Ranging between moments of great intensity and some sequences that look like amateur improvisation sessions, this show for a cast of five dancer-performers actually provoked a few walkouts, during one long-drawn-out scene featuring a wailing end-of-the-world karaoke. Yet for all its occasional lack of discipline and discrimination, there is something admirable about the sheer ambition of this show, which genuinely tries to imagine the crumbling of our world, in a brief hour of theatre.

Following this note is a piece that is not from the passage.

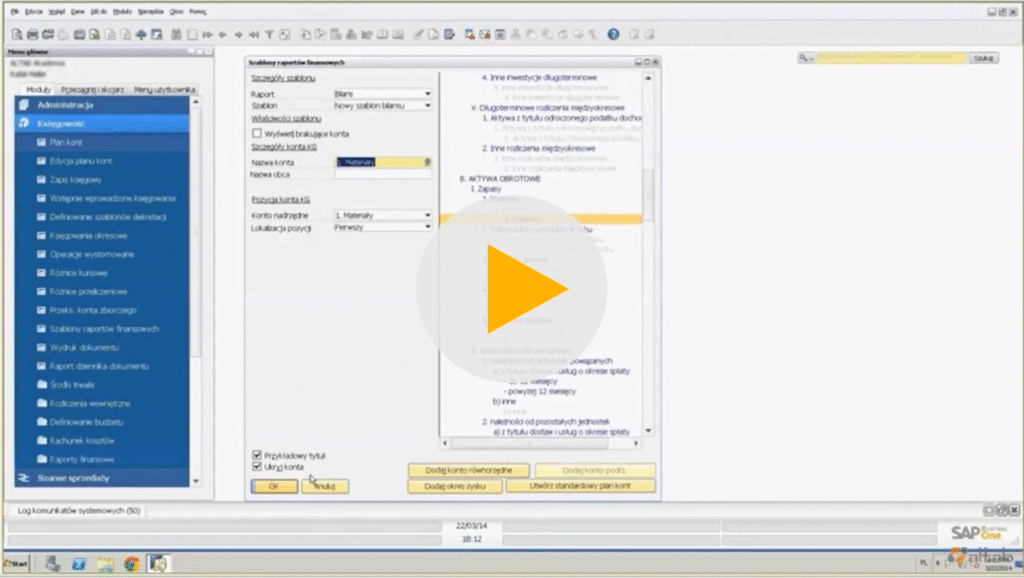
Task: Open the Filter Table funnel toolbar icon
Action: (268, 35)
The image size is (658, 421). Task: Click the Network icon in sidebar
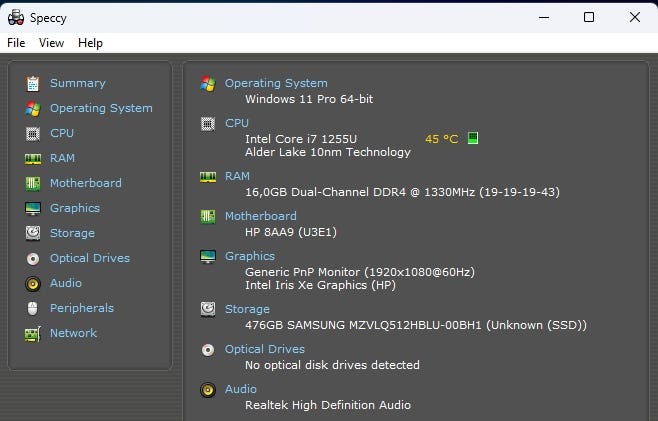tap(33, 333)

And as well as the rangy and ambitious, there is also the current interest in the small and in miniature worlds, expressed not only in the tiny, squeaky, raging small-scale amorality of the Punch figure, on display in Compagnie La Pendue of France’s memorable traditional-style puppet show Poli Degaine (****), but also in the beautiful Canadian show Cities (****), by Olivier Ducas of Theatre De La Pire Espece. In 80 minutes or so, using a strange collection of items on a table, a live camera and a screen, Ducas conjures up more than 20 imaginary cities named after women with whom he might have had relationships, if he hadn’t been obsessed with the classic collector’s impulse to own, catalogue and organise the universe. It’s gentle, powerful and profound; and behind it there is that other backbeat of knowledge - shared with many of this year’s shows - that even our great cities are transient things, and in the end really little more than a handful of dust, caught under a strong light.

*Manipulate continues at the Traverse Theatre until tonight. The End Of Things is on tour across Scotland until 18 March.